Named after Stella Maria Miles Franklin, the iconic feminist author of My Brilliant Career, The Stella Prize was conceived just days before an all-male shortlist was announced for the 2011 Miles Franklin Literary Award. (The 2009 shortlist was also all-male.) Australia’s most prestigious literary award, established by a bequest in Miles Franklin’s will, has been dominated by male authors since its establishment. In 55 years, there have been 14 female winners and 40 male winners.
This year, Anna Funder won the Miles Franklin for her first novel, All That I Am. Last week, another woman won the Booker Prize (which traditionally has a similarly poor gender balance among its winners), when Hilary Mantel won for the second time in three years for Bring up the Bodies.
‘Having successful women writers in one year doesn’t change the pattern of women writers not being as successful as they might have been,’ Kirsten Tranter, a novelist and member of the Stella Prize board, told SBS television.
‘I think it’s a good step forward,’ Sex Discrimination Commissioner Elizabeth Broderick told SBS. ‘I think when you create a prize that’s only for women, that celebrates female writers, you acknowledge their contribution and inspire a whole new generation of female writers.’
The Stella Prize is open to both fiction and non-fiction, making it unique among literary prizes.

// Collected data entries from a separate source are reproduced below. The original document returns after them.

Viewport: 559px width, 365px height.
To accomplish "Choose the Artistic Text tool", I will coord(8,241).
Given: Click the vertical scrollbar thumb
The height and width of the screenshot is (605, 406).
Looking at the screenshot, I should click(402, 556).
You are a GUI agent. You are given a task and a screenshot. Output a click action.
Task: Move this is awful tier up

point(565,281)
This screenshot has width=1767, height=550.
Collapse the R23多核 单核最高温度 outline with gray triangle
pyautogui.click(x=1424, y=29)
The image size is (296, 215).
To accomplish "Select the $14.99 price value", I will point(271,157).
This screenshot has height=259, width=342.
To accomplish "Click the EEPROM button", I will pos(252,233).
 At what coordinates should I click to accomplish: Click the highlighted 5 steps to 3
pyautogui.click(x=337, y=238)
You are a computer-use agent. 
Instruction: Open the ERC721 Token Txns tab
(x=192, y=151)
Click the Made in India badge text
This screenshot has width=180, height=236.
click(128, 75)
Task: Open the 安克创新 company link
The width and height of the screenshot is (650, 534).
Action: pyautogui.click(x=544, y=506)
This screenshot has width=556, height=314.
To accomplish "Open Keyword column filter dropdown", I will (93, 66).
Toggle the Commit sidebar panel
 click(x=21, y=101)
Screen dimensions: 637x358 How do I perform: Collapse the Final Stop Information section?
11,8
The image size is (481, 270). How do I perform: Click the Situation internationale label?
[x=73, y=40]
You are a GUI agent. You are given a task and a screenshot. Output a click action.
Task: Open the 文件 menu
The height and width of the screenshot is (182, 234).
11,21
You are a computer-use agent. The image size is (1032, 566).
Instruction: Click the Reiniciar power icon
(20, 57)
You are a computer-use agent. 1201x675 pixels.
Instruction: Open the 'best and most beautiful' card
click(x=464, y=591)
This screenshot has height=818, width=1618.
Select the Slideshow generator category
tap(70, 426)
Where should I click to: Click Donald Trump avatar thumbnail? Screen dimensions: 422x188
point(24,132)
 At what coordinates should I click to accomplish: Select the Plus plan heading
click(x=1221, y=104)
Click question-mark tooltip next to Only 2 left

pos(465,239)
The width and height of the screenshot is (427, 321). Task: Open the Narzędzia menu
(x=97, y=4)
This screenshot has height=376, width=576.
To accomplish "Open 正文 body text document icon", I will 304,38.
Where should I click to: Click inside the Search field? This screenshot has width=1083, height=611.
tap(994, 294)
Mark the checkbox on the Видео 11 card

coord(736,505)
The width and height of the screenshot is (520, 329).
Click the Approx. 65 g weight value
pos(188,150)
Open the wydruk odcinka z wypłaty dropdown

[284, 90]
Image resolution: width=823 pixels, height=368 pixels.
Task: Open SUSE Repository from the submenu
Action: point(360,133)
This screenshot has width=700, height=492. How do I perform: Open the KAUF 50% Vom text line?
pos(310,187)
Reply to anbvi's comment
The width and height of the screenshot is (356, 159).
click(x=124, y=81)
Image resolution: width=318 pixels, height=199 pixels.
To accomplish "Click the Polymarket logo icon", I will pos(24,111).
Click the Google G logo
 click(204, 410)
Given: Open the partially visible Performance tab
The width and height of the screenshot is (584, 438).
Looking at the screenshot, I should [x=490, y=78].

Helen Garner, an ambassador of The Stella Prize, has welcomed the decision. ‘I hope The Stella Prize, with its graceful flexibility about genre, will encourage women writers to work in the forms they feel truly at home in, instead of having to squeeze themselves into the old traditional corsets,’ she says.
The judging panel for the inaugural prize will be chaired by respected critic and writer Kerryn Goldsworthy and comprising Kate Grenville (author), Claudia Karvan (actor), Fiona Stager (co-owner of Avid Reader bookstore and immediate past president of the Australian Booksellers’ Association) and Rafael Epstein (ABC broadcaster).
The bulk of the prize’s initial funding came from education philanthropist Ellen Koshland, with restaurateurs Patricia O'Donnell and Michelle Garnaut the other major donors. ‘We have money for the first year but hope something real will be much more attractive to sponsors,’ Tuffield told the Age.
Entries for The Stella Prize are open from now until Thursday 15 November.